E-Scrap News

Nulife has New York furnace up and running

Nulife Glass has begun processing leaded CRT glass at its newly built furnace in Dunkirk, N.Y.

Simon Greer, the company’s founder and owner, told E-Scrap News the company expects to be able to process about 3,650 tons of leaded glass per year for the next decade.

He said the furnace is “almost at full-speed” and able to produce lead with a purity level of 99.9 percent. “I said I would build a furnace and I have,” Greer said.

The milestone, more than two years in the making, was reached after extensive testing showed the system was capable of successfully separating the lead from the glass. Doe Run is only other company in the U.S. with an active furnace processing CRT glass.

Constraints on the CRT glass recycling market have been well-documented by E-Scrap News and others. The startup of Nulife’s operation marks a noteworthy addition to the downstream landscape.

The New York location, which receives and crushes only bare CRT tubes, currently has “less than two years’ worth” of feedstock available for processing and the company anticipates that total will “rise considerably” in 2016. A series of audits by potential new partners is slated for next week, Greer said.

While in the past the company had to contend with competitors offering to take CRT glass for less than Nulife, Greer says that’s no longer the case.

“I think the generators have become more diligent,” Greer said. “There have been so many stories of people burying glass or just storing it in warehouses with no plans, no technology, and I think that people are scared of it, and rightfully so.”

While lead can be sold rather easily, Greer is also hoping to find a home for the de-leaded glass.

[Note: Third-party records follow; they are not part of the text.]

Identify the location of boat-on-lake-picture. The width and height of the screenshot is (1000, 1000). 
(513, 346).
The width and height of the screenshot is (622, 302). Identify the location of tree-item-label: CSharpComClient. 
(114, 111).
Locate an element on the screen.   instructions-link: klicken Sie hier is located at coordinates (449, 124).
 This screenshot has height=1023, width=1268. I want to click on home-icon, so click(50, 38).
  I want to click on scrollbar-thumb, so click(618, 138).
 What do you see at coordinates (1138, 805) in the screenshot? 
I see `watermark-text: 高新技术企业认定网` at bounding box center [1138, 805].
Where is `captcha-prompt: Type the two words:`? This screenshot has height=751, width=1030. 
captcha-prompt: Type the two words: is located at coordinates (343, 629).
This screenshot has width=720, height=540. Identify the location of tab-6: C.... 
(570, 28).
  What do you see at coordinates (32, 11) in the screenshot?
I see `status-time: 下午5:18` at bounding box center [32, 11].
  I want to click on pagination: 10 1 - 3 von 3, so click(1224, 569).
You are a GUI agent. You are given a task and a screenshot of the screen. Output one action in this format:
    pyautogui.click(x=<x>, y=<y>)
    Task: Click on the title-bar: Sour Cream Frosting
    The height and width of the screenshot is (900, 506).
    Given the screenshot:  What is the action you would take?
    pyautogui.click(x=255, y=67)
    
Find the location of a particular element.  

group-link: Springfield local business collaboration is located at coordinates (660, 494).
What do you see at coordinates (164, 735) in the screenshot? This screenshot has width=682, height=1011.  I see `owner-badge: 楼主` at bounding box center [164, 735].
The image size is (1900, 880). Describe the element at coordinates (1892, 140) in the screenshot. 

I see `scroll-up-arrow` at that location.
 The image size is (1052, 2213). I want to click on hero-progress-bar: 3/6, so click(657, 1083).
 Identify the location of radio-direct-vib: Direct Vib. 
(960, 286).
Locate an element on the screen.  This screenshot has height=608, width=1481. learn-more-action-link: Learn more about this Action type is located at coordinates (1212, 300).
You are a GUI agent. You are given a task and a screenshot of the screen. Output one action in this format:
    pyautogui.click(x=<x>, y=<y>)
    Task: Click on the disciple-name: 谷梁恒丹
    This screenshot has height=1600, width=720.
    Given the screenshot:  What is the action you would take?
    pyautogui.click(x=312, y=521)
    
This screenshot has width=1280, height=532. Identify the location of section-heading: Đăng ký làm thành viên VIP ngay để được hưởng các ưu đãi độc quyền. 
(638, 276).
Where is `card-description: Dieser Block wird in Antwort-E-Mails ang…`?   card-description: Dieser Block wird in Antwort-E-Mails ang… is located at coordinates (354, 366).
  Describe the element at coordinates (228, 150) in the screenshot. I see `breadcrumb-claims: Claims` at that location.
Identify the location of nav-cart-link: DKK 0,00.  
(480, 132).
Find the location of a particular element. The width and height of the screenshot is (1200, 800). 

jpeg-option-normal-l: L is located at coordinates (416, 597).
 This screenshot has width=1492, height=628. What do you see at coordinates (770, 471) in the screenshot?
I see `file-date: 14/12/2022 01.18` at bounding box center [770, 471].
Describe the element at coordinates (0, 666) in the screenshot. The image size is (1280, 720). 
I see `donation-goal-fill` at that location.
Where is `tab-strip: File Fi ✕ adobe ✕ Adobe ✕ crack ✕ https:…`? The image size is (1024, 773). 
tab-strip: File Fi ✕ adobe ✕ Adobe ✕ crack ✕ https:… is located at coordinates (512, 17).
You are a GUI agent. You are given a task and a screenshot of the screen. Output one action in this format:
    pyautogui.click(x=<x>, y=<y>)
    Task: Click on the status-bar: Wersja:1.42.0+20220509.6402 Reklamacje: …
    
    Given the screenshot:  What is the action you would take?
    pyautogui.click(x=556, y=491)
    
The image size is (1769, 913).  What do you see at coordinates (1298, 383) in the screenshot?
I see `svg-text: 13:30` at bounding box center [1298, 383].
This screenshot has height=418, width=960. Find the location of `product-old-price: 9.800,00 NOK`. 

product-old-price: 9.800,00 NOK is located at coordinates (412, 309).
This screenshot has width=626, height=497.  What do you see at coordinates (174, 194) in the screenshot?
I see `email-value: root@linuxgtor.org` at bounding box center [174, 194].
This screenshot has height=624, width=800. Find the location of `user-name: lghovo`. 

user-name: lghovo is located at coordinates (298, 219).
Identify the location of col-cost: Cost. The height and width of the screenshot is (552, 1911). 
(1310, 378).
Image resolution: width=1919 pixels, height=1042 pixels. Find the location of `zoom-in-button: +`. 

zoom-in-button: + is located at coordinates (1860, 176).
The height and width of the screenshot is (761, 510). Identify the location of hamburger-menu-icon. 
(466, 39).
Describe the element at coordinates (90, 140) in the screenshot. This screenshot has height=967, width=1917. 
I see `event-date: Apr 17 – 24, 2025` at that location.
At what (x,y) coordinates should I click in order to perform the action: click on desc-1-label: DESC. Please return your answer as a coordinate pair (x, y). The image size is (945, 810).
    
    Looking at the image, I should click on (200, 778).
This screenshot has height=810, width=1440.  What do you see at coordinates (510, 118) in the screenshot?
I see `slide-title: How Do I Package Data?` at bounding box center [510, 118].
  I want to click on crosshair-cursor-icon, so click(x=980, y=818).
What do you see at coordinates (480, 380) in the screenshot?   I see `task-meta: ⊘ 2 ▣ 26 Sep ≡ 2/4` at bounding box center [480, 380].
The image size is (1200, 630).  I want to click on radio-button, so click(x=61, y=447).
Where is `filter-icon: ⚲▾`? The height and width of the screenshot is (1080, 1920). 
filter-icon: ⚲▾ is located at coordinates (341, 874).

At present, the material is going towards use in aggregate products, but he hopes Nulife will be able to identify more lucrative, “higher-end” applications in the near future.

The company currently employs about 25 workers at the Dunkirk site and hopes to about double that number in the near future. “With the amount of tubes that are going to be coming in, we need to make sure we can handle them as quickly as we can,” Greer said.